------ Data to process ------

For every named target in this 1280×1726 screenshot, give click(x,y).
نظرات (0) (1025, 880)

------
------ Data to process ------

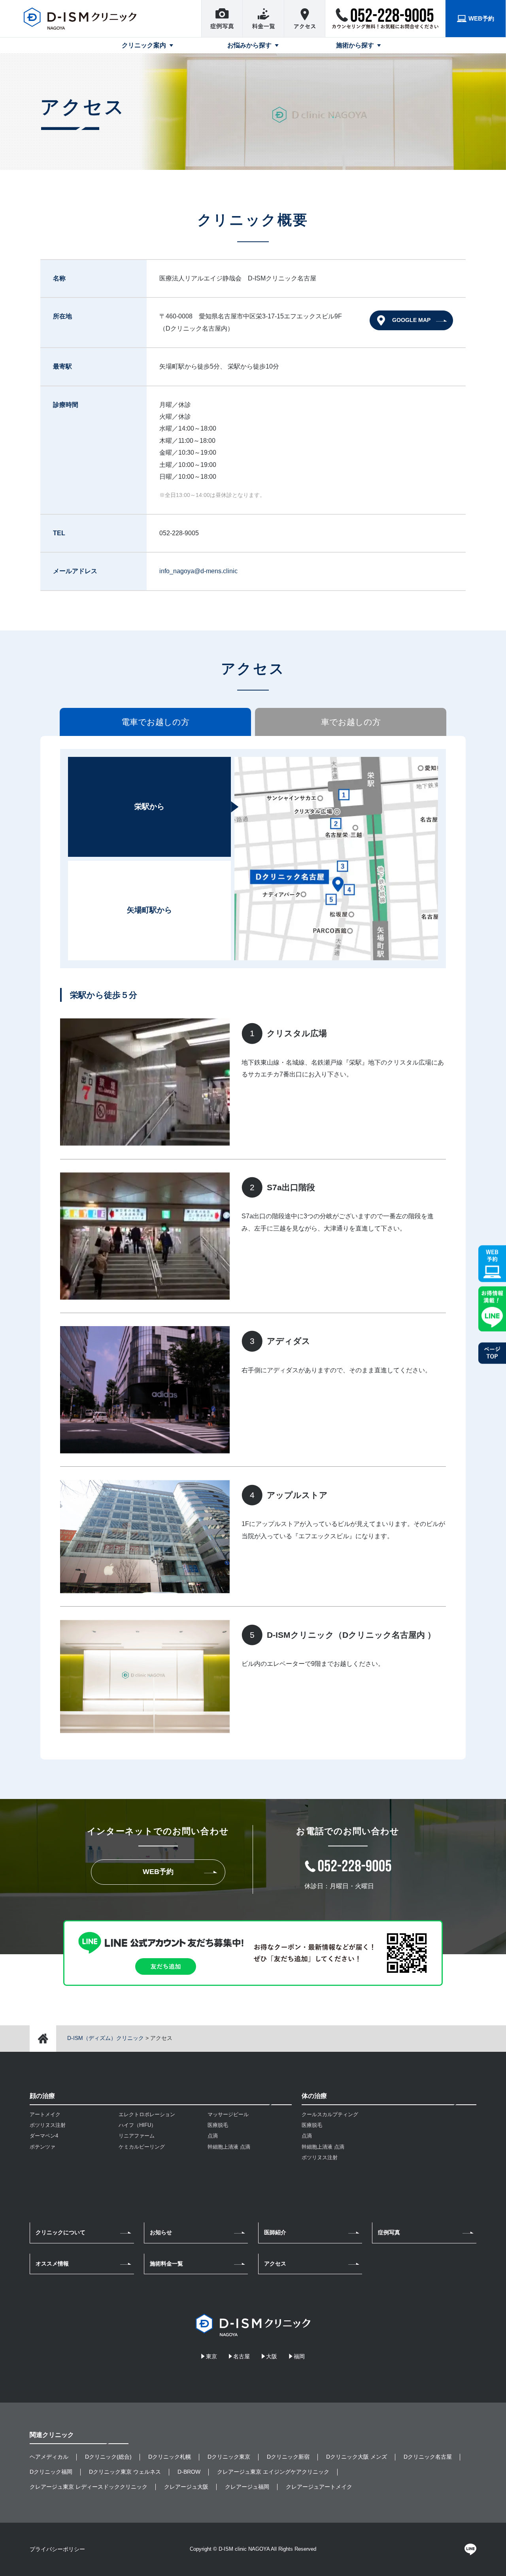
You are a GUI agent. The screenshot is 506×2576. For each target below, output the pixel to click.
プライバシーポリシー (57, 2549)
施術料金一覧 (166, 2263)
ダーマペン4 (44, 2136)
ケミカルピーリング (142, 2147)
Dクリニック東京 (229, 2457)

------

* **About this exercise**
Among the entries above, find the line with "You are a GUI" and the line with "Dクリニック東京 (229, 2457)"; give again exactly these two lines and all lines between them.

* **Written solution**
You are a GUI agent. The screenshot is 506×2576. For each target below, output the pixel to click.
プライバシーポリシー (57, 2549)
施術料金一覧 (166, 2263)
ダーマペン4 (44, 2136)
ケミカルピーリング (142, 2147)
Dクリニック東京 (229, 2457)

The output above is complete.